For many years Ethiopian Airlines and Kenya Airways were considered as two of the most successful airlines in Africa, both were growing, were full members of global alliances and had clear opportunities for future growth through their respective hubs. Perhaps a combination of over expansion and a misguided network project between 2012 – 2016 resulted in the change of fortunes for Kenya Airways, and certainly political interference played a role. For Ethiopian Airlines, a very clear long-term strategy that has been unchanged for over twenty years with a steady management team and minimal government interference has created an airline that is now the envy of the rest of Africa.
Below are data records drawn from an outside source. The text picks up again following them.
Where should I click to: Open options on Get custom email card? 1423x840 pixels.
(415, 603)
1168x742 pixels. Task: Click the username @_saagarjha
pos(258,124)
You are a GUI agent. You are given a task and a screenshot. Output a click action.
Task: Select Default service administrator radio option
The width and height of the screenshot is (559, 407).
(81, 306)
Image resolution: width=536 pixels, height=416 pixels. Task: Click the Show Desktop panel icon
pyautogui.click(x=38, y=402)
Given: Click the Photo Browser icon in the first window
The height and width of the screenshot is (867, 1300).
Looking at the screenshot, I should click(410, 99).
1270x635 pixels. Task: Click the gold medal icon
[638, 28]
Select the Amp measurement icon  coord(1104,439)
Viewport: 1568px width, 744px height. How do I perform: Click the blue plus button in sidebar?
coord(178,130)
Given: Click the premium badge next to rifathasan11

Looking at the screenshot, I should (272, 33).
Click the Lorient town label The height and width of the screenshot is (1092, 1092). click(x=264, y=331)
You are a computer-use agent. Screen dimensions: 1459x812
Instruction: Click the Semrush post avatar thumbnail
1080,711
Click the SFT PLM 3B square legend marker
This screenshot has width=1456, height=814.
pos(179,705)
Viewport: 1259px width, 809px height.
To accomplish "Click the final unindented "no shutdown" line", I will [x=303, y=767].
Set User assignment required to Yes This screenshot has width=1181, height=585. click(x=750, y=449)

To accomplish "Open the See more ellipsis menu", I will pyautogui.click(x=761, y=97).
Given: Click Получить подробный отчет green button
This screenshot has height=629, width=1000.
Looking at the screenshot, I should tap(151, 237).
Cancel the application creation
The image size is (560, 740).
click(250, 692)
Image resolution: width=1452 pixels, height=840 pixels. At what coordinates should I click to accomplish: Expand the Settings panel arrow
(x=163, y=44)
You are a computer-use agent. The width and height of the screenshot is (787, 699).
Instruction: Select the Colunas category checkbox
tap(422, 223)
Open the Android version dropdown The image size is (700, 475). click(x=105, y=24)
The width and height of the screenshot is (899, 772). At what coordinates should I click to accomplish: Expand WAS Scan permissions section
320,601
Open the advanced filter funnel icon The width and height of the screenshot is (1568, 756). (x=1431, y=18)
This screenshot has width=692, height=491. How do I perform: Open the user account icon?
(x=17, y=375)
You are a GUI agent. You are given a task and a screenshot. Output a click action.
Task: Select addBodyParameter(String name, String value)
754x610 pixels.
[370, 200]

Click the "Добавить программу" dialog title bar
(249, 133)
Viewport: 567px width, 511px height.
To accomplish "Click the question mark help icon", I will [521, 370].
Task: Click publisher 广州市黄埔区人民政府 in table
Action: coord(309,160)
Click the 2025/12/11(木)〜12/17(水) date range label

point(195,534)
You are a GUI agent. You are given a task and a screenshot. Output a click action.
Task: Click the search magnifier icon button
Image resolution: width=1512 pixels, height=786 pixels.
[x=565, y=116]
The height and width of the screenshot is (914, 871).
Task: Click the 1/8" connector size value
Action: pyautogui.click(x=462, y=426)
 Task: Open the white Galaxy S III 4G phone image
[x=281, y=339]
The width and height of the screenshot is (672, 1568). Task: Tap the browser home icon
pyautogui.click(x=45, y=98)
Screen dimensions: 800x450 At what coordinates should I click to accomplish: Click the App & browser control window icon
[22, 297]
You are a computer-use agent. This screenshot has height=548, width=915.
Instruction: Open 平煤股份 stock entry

Everyone is intrigued to learn from the success of Ethiopian.

Ethiopian Airlines with an established track record of success are now more than just an airline located in Addis Ababa, the airline has minority and in some cases majority shares in several other regional airlines in Africa that allow them to extend their influence into other markets. Engineering support facilities are also provided to many airlines across the continent as their technical and operational experience is recognised as best in class for Africa. Meanwhile for Kenya Airways breaking out from their current market position will require investment and very careful long-term planning; quite where that investment will come from is a key question, strategic investment from an overseas carrier is unlikely given that only a minority share will be on offer, whilst funding from Central Government will involve a level of control that may not be beneficial.

For one of these two airlines the outlook is nothing but positive, for the other the future remains uncertain and as we noted earlier, standing still in the airline industry is a recipe for losing relevance and that would be a real shame for Kenya Airways which was once a powerful airline in Africa.